Matthäus 19, 1-12 – Wenn Ehen scheitern

Schon damals war das ein Streitthema: Ehescheidung. Darf man das? Darf man das nicht? Wenn es erlaubt ist, unter welchen Umständen und wann nicht? Und schon damals gab es unterschiedliche Meinungen: eher strenge Auslegungen oder eher liberale Auslegungen. Schon damals war es so: egal was man zu dem Thema sagt – irgendjemand wird auf jeden Fall unzufrieden sein und eine andere Meinung haben.

Ich find’s ja zunächst mal interessant, dass es schon damals so war, dass das ein Problem war. Ehe war schon immer etwas wundervolles wenn es gut läuft – aber eben auch extrem schwierig, wenn es schlecht läuft. Schon damals sind Ehen zerbrochen und gescheitert, nicht erst heute in unser ach so gottlosen und verderbten Zeit.

Was sagt Jesus dazu? Er bezieht sich auf Gottes Schöpfungsabsichten: Eine Ehe ist untrennbar. Was Gott zusammengefügt hat, kann man nicht auseinander reißen. Jede Ehescheidung ist also ganz klar gegen Gottes guten Schöpferwillen. An dieser Aussage gibts nichts zu rütteln. Ich denke das gilt nicht nur für eine äußerliche Trennung von Ehepaaren, sondern auch für eine innere Entfremdung und Trennung. Jede kaputte Ehe (äußerlich sichtbar oder verborgen im Herzen) ist gegen Gottes guten Schöpferwillen.
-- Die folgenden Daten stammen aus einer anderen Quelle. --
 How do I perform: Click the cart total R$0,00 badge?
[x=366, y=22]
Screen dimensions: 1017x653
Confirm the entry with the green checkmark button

Was aber, wenn es trotz aller guten Absichten doch schief geht? Wenn in einer Ehe nur noch Feindschaft, Hass und Verletzungen regieren? Soll man dann äußerlich so tun, als ob die Ehe weiterhin Gottes guten Schöpfungsabsichten entspricht? Soll man zusammenbleiben, auch wenn man sich innerlich schon längst getrennt hat? Oder soll man die Konsequenz ziehen und das Scheitern auch öffentlich zugeben? Ist nicht auch in diesem Fall Vergebung und ein Neuanfang möglich? Was ist in einem solchem Fall das kleinere Übel?